- TRECHO DO TEXTO
Tempo de leitura: 2 minutos

“Amor para mim fala Ipron, mas as mulheres dizem Apron.”

Em sua cultura, tanto faz quem se apaixona primeiro, mas para Karoro foi Ipron e Apron no mesmo instante.

Sua aldeia fica há algumas horas de São Félix do Xingu e quando criança brincava com uma kayapó no meio da mata virgem todos os dias. Estavam correndo quando um bicho perigoso, tipo uma aranha, caiu de uma árvore mudando a brincadeira. Ganhava quem pegasse primeiro e o empate rendeu duas picadas doloridas.

Já adulto, Karoro lembrou daquele dia em que choraram juntos e resolveu reencontrá-la. Conversaram e conversaram até o momento que ela se reapronxonou. Se casaram e hoje, seus netos brincam cada dia em uma floresta menos verde que a da história.

Sente muito orgulho de seus netos, pois em sua cultura são os avós que dão o nome verdadeiro de uma criança. Nome não, nomes: Karoro se chama YKARYRYDJAKRAX e um Kayapó normalmente tem uns 5 ou 6 desses.

Além da grande festa em que as crianças recebem seu nome verdadeiro, os Kayapós celebram o milho, o peixe, o aruanã, o tamanduá bandeira e o macaco com músicas, máscaras e suas pinturas típicas. Pensando em preservá-las, além dos pais ensinarem os filhos, seus costumes são matérias da escola.

- EXERCÍCIO PROPOSTO
Segundo o trecho sobre Karoro, o que os Kayapós celebram com músicas, máscaras e pinturas típicas? Liste todos os itens.

- MATERIAL REUNIDO
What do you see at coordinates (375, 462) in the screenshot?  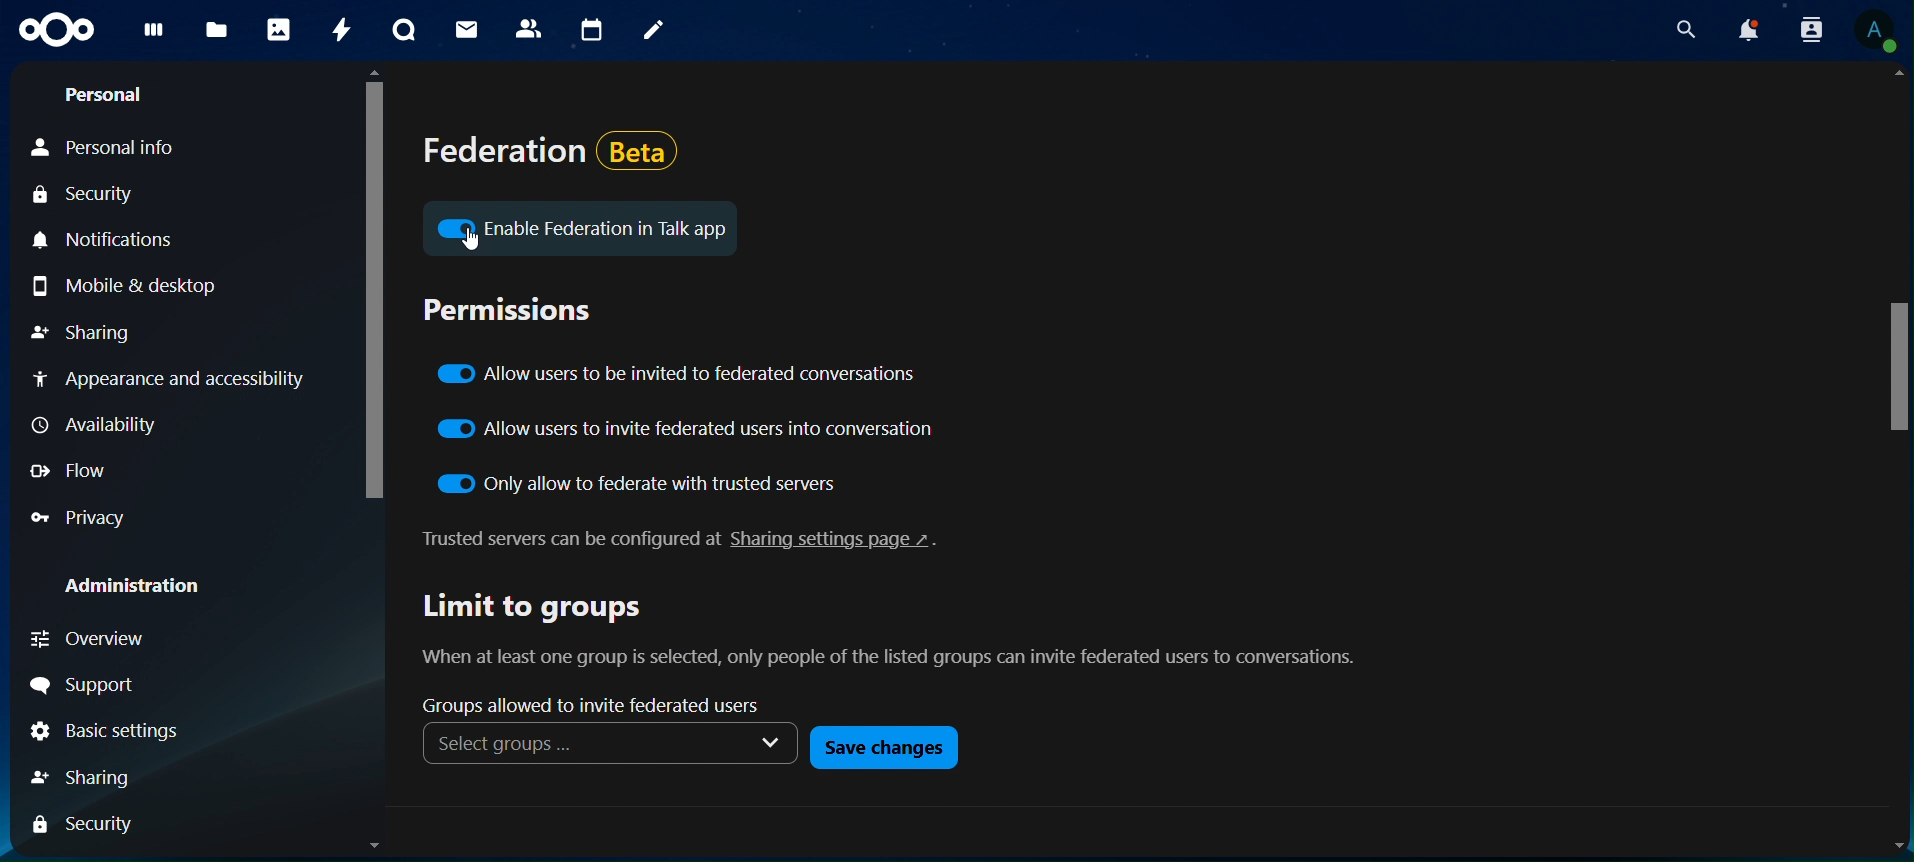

- RESPOSTA ABAIXO
- o milho
- o peixe
- o aruanã
- o tamanduá bandeira
- o macaco